What really attracted him was the team jumps like the four-way formation skydiving that his team competed in at the USPA collegiate championships. In that event, teams of four jump out of a plane and have to get into a set list of formations within a certain amount of time before pulling their parachutes. The formations are given to the team at the competitions. A videographer is sent with the team to film the jump, and then judges on the ground examine the video to see how well the team did.
Though the team does not know in advance which formations they will perform, they practice and train by jumping nearly every weekend, learning each other’s movement and building up speed and control. The team trains at Connecticut Parachutists Inc. in Ellington.
Yin won gold in the four-way formation event alongside Rhianna Sullivan, William Howard and Christie Kosecki. The UConn team overcame some last-minute changes, said Yin, who was originally not slated to be on the CT True Blue team at the collegiate competition. But he filled in for another teammate who was injured. (Yin had originally opted not to be on the team because he was competing for a different national competition, and did not want to split his focus.)
The UConn delegation joined 73 collegiate skydivers from around the country for the USPA National Collegiate Parachuting Championships. The UConn team members were the only gold medalists at the event that did not come from a military academy.
In addition to the four-way formation event, Yin also competed in an individual event: sport accuracy. He compared it to “human darts” where jumpers aim for a small target in the center of a circle and try to get as close to it as they can. But he said he prefers the team jumping.
“I like the speed of it and working with your teammates, figuring out not only how to do it, but doing it exactly right,” Yin said.
Yin, who described himself as pretty adventurous, also enjoys skiing and climbing.
“On that first jump, sitting on the plane, I was definitely nervous on the ride up,” he said. “But once I did that first one, I was there every weekend.”
Despite how scary it might seem, he said the sport is actually very safe. There are devices in the jumpers’ ears that help them know when to pull their parachutes, and there are backup parachutes in case there is a malfunction.
“You’re more focused on doing the jump right than any dangers of the jump itself, and it’s not that dangerous,” Yin said. “It’s usually someone doing something out of their league or something that’s intentionally dangerous where someone gets hurt.”
Yin is a mechanical engineering major, and he said that there are a surprising amount of engineering students in the Skydiving Club.

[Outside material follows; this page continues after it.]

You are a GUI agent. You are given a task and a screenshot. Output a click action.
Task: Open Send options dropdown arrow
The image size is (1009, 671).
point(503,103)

“I think it’s because we trust in the gear we’re using, and we understand how it works.”
Once he graduates this spring, he hopes to find a team to compete in the USPA National Competition. He said it’s also common for UConn alumni to come back and jump with the students, something he definitely plans on doing.
“What keeps bringing me back is the community. I love the people I jump with and we all love the sport in different ways,” he said. “I plan on never stopping.”